#### [EXERCISE]
The required result is the number of lines in this material containing the word "axis". Write that number and no other text.
RECORDS FOR THE EXERCISE: Begin
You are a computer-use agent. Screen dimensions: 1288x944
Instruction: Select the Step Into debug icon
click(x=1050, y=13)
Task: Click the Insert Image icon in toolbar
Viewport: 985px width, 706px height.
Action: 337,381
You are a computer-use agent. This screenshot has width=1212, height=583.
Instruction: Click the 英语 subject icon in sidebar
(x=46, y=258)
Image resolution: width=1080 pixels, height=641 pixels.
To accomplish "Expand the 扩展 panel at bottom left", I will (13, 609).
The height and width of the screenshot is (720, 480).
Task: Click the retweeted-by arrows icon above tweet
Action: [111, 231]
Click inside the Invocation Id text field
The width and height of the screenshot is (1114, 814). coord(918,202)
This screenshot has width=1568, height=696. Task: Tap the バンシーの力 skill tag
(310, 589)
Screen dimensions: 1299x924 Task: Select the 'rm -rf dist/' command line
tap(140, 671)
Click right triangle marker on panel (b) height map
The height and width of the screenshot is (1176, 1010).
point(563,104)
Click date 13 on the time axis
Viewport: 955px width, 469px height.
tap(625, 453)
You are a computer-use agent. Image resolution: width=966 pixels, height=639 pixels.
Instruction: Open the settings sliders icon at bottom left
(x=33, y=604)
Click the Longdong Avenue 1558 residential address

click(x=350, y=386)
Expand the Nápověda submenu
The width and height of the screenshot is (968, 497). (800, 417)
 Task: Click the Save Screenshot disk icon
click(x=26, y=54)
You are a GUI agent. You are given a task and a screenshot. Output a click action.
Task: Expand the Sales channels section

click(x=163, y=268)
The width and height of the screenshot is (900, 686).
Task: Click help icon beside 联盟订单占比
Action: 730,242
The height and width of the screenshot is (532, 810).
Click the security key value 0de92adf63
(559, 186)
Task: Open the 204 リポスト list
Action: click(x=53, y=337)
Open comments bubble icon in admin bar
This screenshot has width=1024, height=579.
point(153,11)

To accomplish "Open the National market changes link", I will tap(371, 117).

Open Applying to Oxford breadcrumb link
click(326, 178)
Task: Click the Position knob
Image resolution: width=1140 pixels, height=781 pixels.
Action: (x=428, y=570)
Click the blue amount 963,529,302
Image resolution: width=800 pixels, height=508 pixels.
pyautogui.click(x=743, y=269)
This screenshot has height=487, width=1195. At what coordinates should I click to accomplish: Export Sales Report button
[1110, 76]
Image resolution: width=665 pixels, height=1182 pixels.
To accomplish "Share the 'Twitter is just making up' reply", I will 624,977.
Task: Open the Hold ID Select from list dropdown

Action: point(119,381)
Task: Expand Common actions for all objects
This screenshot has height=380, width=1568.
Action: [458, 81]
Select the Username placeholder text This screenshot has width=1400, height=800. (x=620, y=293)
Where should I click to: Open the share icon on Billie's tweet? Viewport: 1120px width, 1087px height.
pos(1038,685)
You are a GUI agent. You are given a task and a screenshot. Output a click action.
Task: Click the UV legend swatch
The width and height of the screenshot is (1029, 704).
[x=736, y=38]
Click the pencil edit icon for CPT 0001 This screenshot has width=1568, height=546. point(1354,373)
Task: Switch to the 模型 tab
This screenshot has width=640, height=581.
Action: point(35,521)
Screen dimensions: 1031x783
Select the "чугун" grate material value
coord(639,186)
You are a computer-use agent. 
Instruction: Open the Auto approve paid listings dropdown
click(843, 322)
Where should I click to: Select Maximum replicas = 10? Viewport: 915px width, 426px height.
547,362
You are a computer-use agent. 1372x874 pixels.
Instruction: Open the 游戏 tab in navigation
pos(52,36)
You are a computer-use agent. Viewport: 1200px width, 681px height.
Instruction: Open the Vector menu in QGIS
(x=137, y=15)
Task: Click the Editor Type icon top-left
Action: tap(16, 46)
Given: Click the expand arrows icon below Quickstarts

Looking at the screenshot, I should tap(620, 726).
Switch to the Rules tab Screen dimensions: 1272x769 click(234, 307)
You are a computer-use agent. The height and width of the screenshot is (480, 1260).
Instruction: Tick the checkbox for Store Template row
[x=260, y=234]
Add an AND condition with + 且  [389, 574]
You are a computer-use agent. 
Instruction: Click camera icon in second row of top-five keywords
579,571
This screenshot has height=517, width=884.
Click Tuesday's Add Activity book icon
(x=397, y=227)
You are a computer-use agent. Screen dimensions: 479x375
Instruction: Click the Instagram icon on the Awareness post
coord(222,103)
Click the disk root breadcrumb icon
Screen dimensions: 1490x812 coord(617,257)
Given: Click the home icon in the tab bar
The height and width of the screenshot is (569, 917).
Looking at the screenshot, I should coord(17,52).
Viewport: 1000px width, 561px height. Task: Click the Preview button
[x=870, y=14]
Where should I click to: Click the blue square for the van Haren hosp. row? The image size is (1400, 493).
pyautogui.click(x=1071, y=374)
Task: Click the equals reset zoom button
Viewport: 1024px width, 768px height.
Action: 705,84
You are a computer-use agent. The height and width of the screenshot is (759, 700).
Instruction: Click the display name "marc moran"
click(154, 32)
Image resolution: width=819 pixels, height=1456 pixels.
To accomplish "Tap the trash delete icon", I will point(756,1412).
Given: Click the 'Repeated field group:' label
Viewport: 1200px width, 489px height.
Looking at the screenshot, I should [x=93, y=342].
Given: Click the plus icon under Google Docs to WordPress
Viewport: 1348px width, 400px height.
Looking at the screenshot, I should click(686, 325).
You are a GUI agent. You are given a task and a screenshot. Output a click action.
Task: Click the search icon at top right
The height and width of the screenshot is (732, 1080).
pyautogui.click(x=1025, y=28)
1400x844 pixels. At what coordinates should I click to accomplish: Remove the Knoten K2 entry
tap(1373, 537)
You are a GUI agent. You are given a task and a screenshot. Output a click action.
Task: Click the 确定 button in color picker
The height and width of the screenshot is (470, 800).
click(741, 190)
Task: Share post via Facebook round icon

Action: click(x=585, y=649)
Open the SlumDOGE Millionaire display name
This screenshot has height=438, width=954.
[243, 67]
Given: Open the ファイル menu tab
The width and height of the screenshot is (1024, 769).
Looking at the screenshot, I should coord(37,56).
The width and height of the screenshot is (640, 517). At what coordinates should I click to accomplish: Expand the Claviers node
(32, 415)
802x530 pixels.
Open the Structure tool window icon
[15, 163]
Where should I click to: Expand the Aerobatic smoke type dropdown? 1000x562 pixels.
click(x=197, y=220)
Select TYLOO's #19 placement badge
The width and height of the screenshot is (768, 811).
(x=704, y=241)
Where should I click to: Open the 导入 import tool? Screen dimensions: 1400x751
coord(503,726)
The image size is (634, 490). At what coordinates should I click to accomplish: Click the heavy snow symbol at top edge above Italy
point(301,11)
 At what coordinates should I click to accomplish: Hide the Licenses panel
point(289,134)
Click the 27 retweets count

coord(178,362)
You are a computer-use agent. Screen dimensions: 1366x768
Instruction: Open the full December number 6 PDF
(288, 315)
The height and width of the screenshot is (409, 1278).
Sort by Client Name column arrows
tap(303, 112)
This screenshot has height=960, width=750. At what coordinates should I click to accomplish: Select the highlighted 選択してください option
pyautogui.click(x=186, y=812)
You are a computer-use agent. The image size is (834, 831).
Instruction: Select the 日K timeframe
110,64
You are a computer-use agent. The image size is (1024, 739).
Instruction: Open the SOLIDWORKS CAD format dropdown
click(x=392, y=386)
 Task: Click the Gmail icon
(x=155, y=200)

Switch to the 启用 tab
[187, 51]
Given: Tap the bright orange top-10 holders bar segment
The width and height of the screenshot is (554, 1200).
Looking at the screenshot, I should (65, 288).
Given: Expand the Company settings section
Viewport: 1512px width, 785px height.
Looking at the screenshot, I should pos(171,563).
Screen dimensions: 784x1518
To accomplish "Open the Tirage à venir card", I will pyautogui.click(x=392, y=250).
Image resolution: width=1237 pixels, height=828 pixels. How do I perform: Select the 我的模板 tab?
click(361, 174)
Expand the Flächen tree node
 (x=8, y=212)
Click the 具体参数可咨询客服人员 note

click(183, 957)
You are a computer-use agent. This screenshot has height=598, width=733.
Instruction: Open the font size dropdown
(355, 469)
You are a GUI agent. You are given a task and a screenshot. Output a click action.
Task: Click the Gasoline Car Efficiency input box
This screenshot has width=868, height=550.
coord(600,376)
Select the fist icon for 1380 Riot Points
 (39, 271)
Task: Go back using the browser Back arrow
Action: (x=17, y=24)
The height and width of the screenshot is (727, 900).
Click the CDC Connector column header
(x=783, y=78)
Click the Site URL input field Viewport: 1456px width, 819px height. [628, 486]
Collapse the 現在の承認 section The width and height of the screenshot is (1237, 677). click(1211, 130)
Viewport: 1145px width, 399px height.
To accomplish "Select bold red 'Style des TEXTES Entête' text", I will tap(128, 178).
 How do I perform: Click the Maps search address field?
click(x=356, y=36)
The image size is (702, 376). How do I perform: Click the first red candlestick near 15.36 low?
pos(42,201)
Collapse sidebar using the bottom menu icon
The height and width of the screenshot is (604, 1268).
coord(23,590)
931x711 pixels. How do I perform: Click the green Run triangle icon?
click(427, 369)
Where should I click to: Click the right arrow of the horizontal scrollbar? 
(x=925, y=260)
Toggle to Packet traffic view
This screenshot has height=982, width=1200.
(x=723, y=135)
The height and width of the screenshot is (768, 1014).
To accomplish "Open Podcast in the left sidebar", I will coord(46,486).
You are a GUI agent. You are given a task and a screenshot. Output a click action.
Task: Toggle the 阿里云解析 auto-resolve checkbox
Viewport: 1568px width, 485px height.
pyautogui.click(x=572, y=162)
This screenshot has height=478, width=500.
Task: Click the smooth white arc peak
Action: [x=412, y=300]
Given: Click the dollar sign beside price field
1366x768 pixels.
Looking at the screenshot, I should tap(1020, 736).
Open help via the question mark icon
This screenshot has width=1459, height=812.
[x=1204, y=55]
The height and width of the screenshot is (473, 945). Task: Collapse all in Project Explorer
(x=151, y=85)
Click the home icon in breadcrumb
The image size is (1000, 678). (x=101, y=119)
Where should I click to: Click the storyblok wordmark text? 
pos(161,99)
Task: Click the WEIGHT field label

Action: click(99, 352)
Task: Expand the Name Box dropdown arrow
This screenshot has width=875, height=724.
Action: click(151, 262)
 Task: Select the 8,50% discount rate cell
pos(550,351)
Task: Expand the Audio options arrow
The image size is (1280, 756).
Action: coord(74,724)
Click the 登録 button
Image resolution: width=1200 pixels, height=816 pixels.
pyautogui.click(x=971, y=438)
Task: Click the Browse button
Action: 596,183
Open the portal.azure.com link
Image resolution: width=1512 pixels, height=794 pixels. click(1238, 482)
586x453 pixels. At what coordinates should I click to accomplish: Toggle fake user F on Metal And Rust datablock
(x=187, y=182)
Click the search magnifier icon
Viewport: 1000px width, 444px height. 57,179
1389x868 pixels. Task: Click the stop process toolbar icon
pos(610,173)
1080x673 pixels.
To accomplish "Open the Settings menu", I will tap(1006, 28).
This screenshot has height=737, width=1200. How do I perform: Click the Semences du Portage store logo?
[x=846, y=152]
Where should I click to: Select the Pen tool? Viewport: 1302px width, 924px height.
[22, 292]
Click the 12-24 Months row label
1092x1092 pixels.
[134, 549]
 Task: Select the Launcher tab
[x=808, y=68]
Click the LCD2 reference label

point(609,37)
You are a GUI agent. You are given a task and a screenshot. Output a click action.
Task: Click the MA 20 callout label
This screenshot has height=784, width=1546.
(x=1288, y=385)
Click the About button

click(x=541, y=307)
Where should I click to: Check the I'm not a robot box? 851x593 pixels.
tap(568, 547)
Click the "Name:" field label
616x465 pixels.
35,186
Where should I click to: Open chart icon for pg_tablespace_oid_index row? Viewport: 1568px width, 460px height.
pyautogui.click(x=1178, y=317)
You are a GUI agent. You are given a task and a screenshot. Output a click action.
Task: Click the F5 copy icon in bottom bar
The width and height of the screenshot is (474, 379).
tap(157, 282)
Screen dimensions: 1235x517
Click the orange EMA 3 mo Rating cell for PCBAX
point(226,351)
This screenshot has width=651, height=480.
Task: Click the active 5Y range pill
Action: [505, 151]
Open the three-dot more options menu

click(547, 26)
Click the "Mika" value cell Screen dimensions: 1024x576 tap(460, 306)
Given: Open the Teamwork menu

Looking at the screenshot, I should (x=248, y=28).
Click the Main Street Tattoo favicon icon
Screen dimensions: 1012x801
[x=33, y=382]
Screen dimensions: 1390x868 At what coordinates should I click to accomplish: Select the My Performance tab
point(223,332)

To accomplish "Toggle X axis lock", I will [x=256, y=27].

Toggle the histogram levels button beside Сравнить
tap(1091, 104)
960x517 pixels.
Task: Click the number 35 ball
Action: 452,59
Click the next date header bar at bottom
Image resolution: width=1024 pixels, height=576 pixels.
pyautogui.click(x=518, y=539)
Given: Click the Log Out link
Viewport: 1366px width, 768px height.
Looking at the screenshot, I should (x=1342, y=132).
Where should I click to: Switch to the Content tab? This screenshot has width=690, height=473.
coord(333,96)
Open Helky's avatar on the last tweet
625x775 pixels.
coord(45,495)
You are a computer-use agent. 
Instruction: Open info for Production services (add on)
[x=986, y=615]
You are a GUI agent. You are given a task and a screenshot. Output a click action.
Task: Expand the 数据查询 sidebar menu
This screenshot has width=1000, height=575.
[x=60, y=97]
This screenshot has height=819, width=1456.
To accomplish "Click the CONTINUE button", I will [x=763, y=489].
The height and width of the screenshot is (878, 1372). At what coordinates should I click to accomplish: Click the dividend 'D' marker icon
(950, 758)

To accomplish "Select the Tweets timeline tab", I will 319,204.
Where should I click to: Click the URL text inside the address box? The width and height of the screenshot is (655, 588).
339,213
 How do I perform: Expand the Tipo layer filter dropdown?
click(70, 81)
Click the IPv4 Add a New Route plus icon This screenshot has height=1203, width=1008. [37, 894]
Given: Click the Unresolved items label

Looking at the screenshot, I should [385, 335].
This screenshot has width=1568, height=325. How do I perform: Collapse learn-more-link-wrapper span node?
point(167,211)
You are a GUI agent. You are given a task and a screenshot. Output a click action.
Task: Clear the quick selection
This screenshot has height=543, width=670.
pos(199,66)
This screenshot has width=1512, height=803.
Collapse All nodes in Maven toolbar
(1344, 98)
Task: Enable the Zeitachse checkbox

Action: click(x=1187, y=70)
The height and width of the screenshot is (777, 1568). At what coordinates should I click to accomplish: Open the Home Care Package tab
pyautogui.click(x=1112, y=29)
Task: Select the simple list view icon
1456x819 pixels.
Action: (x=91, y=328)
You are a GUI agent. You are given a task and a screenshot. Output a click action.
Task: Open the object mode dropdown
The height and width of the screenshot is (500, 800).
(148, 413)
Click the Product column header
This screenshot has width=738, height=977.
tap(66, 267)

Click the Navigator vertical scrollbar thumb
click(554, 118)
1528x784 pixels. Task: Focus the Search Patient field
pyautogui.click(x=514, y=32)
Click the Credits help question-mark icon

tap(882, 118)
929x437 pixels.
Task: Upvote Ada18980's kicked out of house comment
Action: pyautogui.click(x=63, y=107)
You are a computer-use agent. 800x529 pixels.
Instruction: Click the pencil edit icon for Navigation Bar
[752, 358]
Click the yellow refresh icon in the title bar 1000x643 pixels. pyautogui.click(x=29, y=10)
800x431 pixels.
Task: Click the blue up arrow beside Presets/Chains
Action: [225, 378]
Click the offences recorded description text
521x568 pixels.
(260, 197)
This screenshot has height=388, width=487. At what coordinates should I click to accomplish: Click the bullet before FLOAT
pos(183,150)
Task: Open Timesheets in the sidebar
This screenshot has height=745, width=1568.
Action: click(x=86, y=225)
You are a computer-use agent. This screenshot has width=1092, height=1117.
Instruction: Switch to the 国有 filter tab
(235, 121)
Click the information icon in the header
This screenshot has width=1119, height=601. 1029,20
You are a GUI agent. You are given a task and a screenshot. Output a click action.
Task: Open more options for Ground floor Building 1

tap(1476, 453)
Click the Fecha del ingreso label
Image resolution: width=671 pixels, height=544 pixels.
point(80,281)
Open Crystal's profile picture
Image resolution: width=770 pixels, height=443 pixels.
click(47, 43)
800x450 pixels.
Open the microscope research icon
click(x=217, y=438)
RECORDS FOR THE EXERCISE: End
#### [OUTPUT FOR THIS TASK]
2